Disputas internas nas comunidades em torno das questões ministeriais e de poder. Os “novos ministérios não são reconhecidos pela Igreja”. A coordenação de CEBs se distanciou das bases, se “encastelou”, mantêm o discurso antigo e não dialoga mais, acaba tendo dificuldades em entender a realidade vivida pelo povo.

A politização da comunidade nem sempre vem acompanhada de uma mística pessoal e comunitária. A Igreja institucional mudou, já não apóia tão abertamente o engajamento sócio-transformador. Perdeu-se o horizonte sobre o lugar do pobre. Esvaziamento dos círculos bíblicos, redução do papel do Conselho de Pastoral e de outras instâncias de comunhão e participação.

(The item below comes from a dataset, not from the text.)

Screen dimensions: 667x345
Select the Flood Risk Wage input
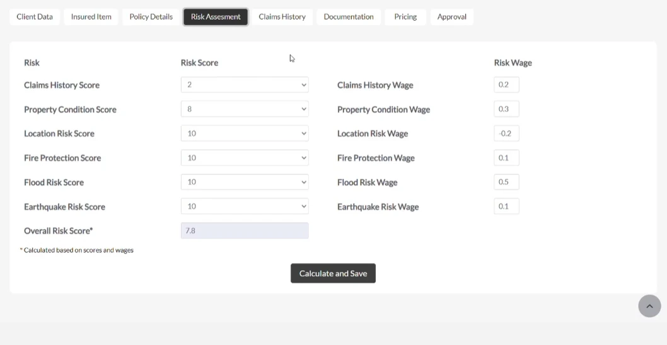pyautogui.click(x=506, y=182)
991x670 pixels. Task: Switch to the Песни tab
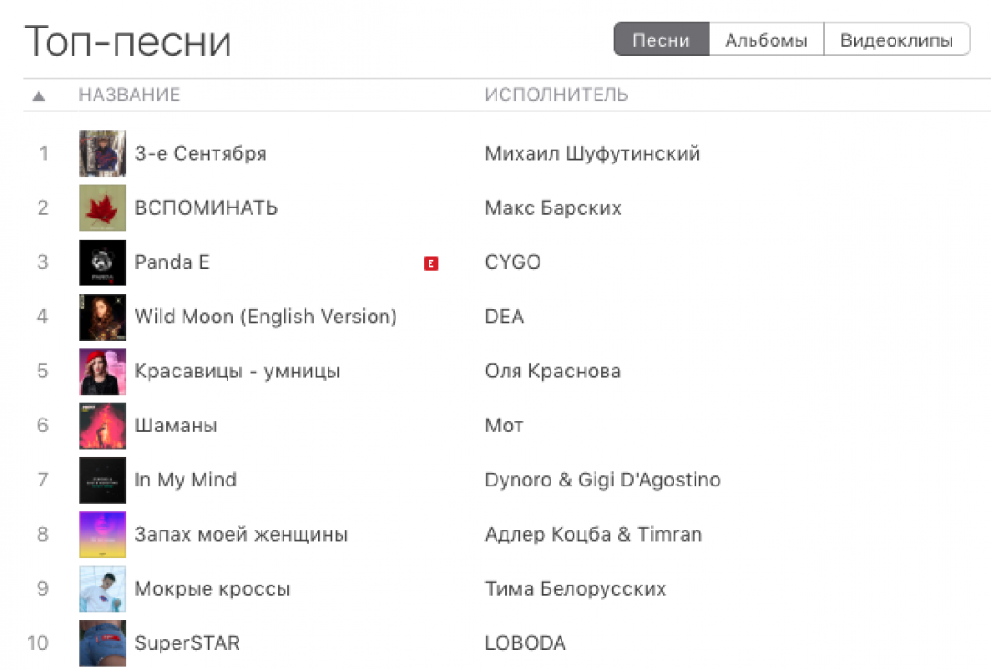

No entanto, nas CEBs estão presentes a visão de que a comunidade é o Povo-de-Deus a caminho. A teologia do Povo-de-Deus é um ganho do Vaticano II, e possibilita o surgimento de novos ministérios e serviços.

A democracia no Brasil, a superação da injustiça e de todas as formas de exclusão passam pelas CEBs. Num mundo fragmentado e vazio de sentido, as CEBs apontam para uma espiritualidade libertadora.
As CEBs podem, de fato, levar adiante o projeto de rede de comunidades. Neste sentido, elas são a superação da Paróquia em seu formato tradicional.

Nas CEBs, estão presentes um horizonte eucarístico, que vai muito além do culto à “hóstia consagrada”; uma adesão à causa dos pobres, que vai muito além de assistencialismos; uma experiência mística do encontro com o Deus da vida, que vai além de moralismos e do individualismo.